Justice Thomas whined in his majority opinion that lower courts had treated the right to keep and bear arms as a “second-class right” by subjecting it to interest balancing, which means weighing the government’s interest against the burden on an individual right. He went on to claim that focusing only on the historical tradition to the exclusion of all else “accords with how we protect other constitutional rights.”
With all due respect Justice Thomas, what the actual fuck are you talking about? The first time I read that, I thought I was having a stroke. How could a majority of the Supreme Court sign into something so baldly wrong with so much swagger?
The Supreme Court subjects every constitutional right to some type of interest balancing, except apparently gun rights. Far from a second class right, the court has made the right to carry a gun a super right.
To be fair to Justice Thomas, he was following the lead set by Justice Scalia in Heller. But if the court wants to make one right more equal than the others, I wish it would just say so and spare us the gaslighting.
And limiting the scope of modern gun regulations to those in effect during the 1790s is truly unhinged. Sure, gun laws passed by the people who ratified the Second Amendment are surely relevant evidence of the amendment’s scope. But there’s no reason to think those laws are the only constitutional gun laws.
Relying exclusively on gun laws in effect during the founding era is likely to be both over and under inclusive in terms of the scope of constitutionally permissible regulations.
They may be over inclusive because, as I have previously noted, the founding generation could pass unconstitutional laws too. We might not want to rely on the Alien and Sedition Acts in interpreting the First Amendment, notwithstanding the enthusiasm of John Adams.
On the other side, the simple fact that the founders did not pass a particular gun law does not by itself prove that they did or would have considered it unconstitutional. There are a lot of possible reasons they did not pass any given gun law.

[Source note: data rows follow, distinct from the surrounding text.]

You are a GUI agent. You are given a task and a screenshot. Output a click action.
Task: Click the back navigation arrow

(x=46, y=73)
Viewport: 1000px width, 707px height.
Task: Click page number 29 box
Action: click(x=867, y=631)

An obvious one is that there was simply no need for the law then. If the founders did not prohibit guns in schools, it doesn’t mean they thought doing so would violate the Second Amendment. There weren’t lunatics regularly blowing away entire classrooms of kindergarteners with AR-15s at the founding.
Even if a particular modern gun related problem did exist at the founding, it might not have been as serious or pervasive. A rampaging lunatic with a muzzle loading musket does not pose quite the same danger as one with a semi automatic rifle. Somehow, the Second Amendment evolves to cover modern guns but not modern efforts to address those guns.
Another obvious reason is the technological limitations of the founding era. You are not likely to find a universal background check law at the founding, not because they’re unconstitutional, but because such a requirement would be totally impractical without modern telecommunications and electronic records databases.
A defender of Bruen would no doubt point out that Bruen only requires that modern laws be analogous, not identical, to founding era laws. Which brings us back to the abstraction problem I talked about last time.
And what’s super frustrating about Bruen is that it’s not even good originalism. Originalism tries to understand the meaning of the constitution. Bruen makes no effort to apply the Second Amendment to modern circumstances based on its original meaning. It seems to abandon the project of understanding altogether in favor of just apeing the founding generation as if nothing of consequence had changed in last 250 years.
That’s not originalism at all, it’s just raw conservatism, or as Noah Feldman calls it, historicism.